* _Goal of the exercise_: Restate word for word the material below, starting at the line that contains "Where should I" and stopping after the last line; skip pictures.
(Provided material begins)
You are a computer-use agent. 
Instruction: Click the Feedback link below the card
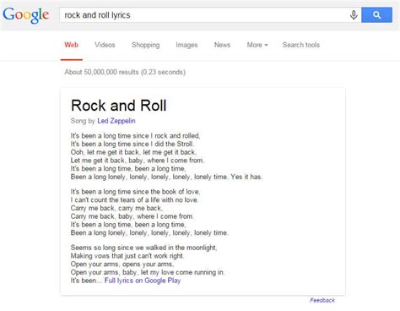[x=322, y=300]
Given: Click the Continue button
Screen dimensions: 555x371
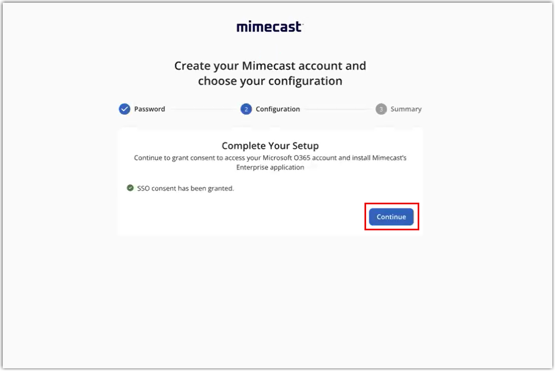Looking at the screenshot, I should (391, 217).
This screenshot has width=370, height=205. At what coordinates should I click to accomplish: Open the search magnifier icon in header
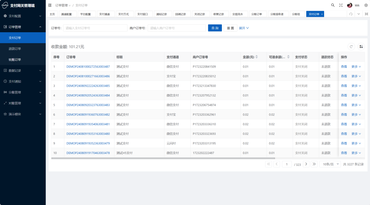(333, 5)
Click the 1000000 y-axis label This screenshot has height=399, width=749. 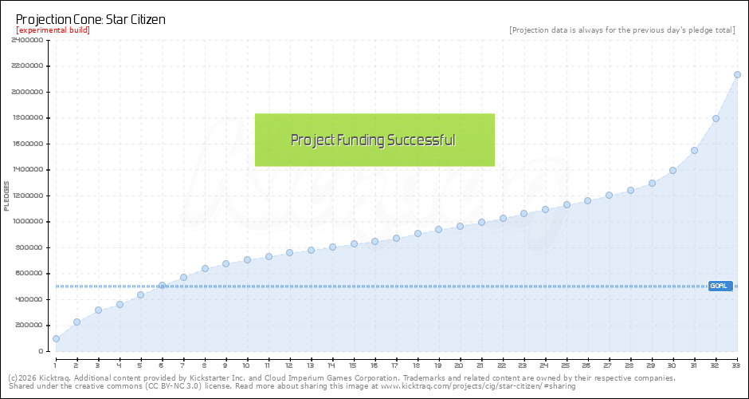click(27, 222)
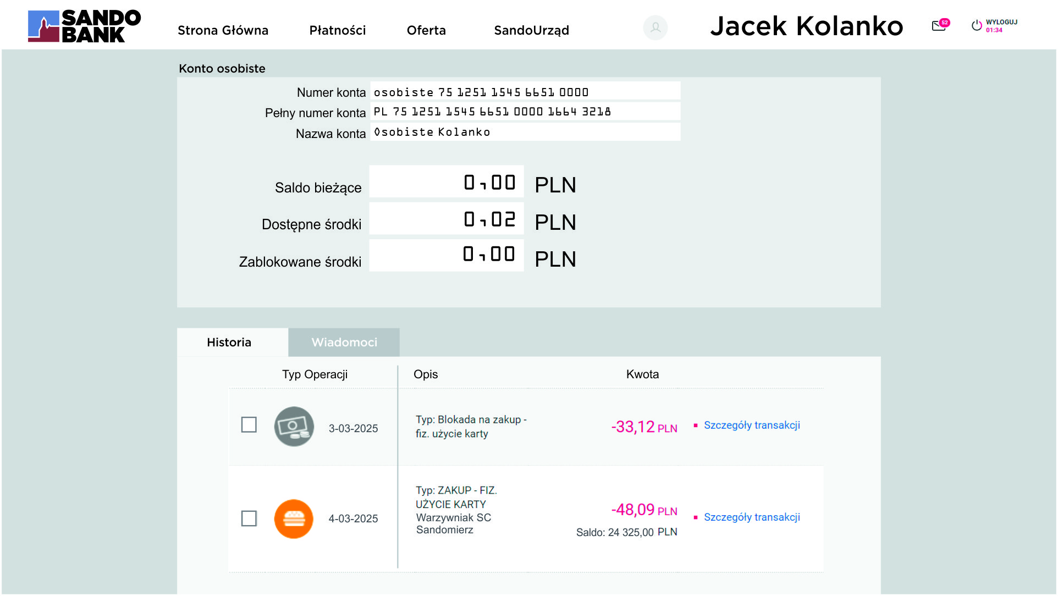Open the user profile avatar icon

click(x=655, y=27)
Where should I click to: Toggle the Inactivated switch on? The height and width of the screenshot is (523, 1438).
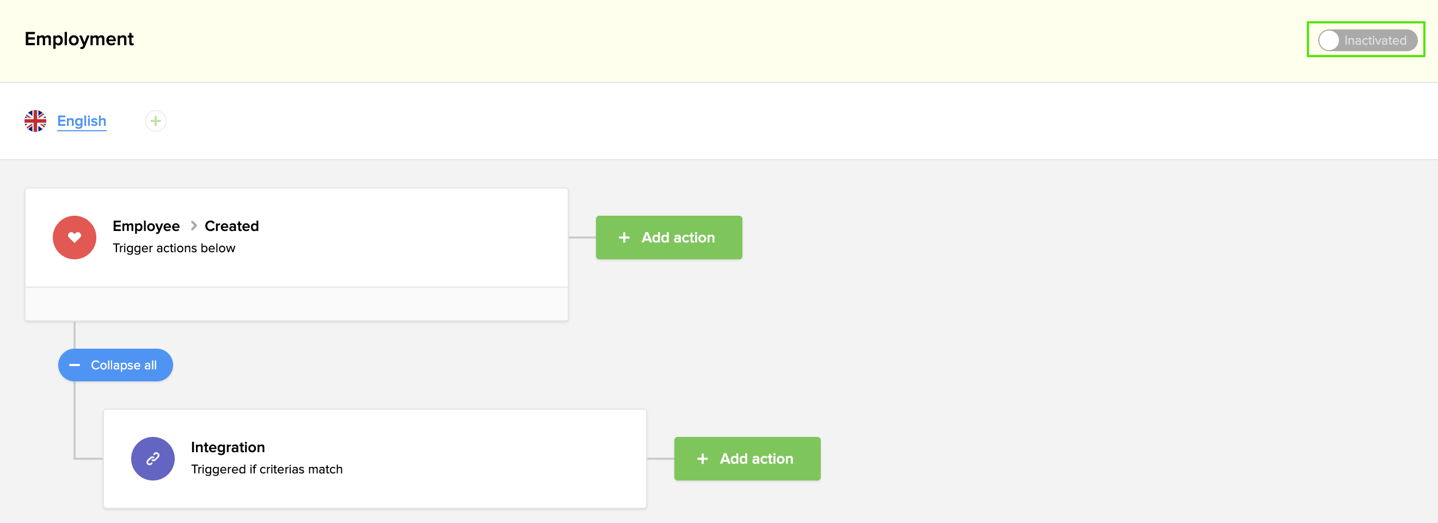point(1366,40)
(Provided material ends)
* _Problem solution_:
Where should I click to: Toggle the Inactivated switch on? The height and width of the screenshot is (523, 1438).
point(1366,40)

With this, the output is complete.